Pour conclure, il n'y a pas à répondre, selon nous, à cette demande « Donnez-nous une morale ! » parce que la demande est sans objet. On ne pourrait donner aux demandeurs que la morale qu'ils ont déjà ; et si, par aventure, on leur en proposait une autre, ils ne l'accepteraient pas. Une société vivante ne s'accommode pas d'une morale ad libitum. Sa morale est partie intégrante de l'ensemble des phénomènes solidaires entre eux qui la constituent : nous pensons en avoir donné la preuve dans ce qui précède. Mais suit-il de là que nous soyons réduits à assister impassibles et indiffé­rents à l'évolution sociale, sans plus de moyen d'agir sur elle que sur le mouvement des planètes ? A cette réapparition du « sophisme paresseux » il suffit de faire la réponse ordinaire. C'est précisément quand nous avons compris que les phénomènes naturels sont soumis à des lois, et quand nous obtenons la connaissance scientifique de ces lois, que nous pouvons entreprendre de les modifier a coup sur, si une intervention est possible pour nous. Un art rationnel peut se substituer dès lors à des pratiques plus ou moins empiriques et illusoires. Dans le cas qui nous occupe, peut-on douter que, si nous avions une connaissance scientifique de notre société, c'est-à-dire, d'une part, des lois qui y régissent les rapports des phénomènes dans les différentes séries et de ces séries entre elles, et, d'autre part, des conditions antérieures dont l'état présent de chacune de ces séries est le résultat, si nous en possédions, en un mot, les lois statiques et dynamiques, peut-on douter que cette science ne nous permît de résoudre la plupart des conflits de conscience, et d'agir, de la façon à la fois la plus économique et la plus efficace, sur la réalité sociale où nous sommes plongés ?

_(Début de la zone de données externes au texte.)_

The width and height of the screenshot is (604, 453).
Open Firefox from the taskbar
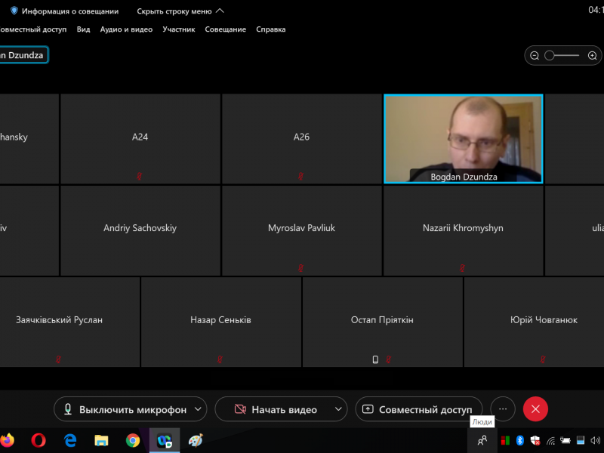click(x=8, y=440)
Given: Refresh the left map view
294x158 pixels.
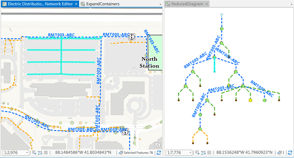Looking at the screenshot, I should [159, 153].
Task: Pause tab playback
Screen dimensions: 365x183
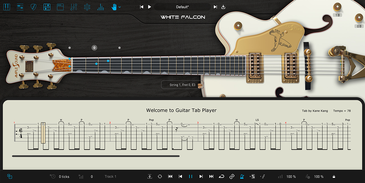Action: coord(190,176)
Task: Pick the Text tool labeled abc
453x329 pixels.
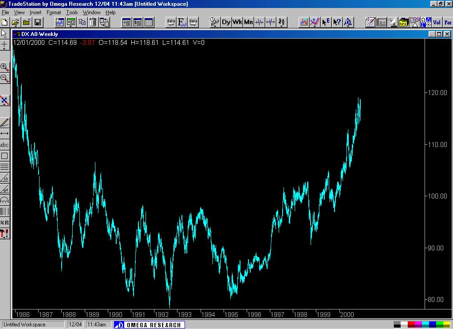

Par conséquent, si l'art moral rationnel ne nous apporte pas « une morale », s'il ne nous enseigne pas où est « le souverain bien », s'il ne résout pas le « problème moral », il n'en promet pas moins d'avoir des conséquences importantes, puisque, grâce à lui, la réalité morale pourra être améliorée, entre des limites qu'il est impossible de fixer d'avance.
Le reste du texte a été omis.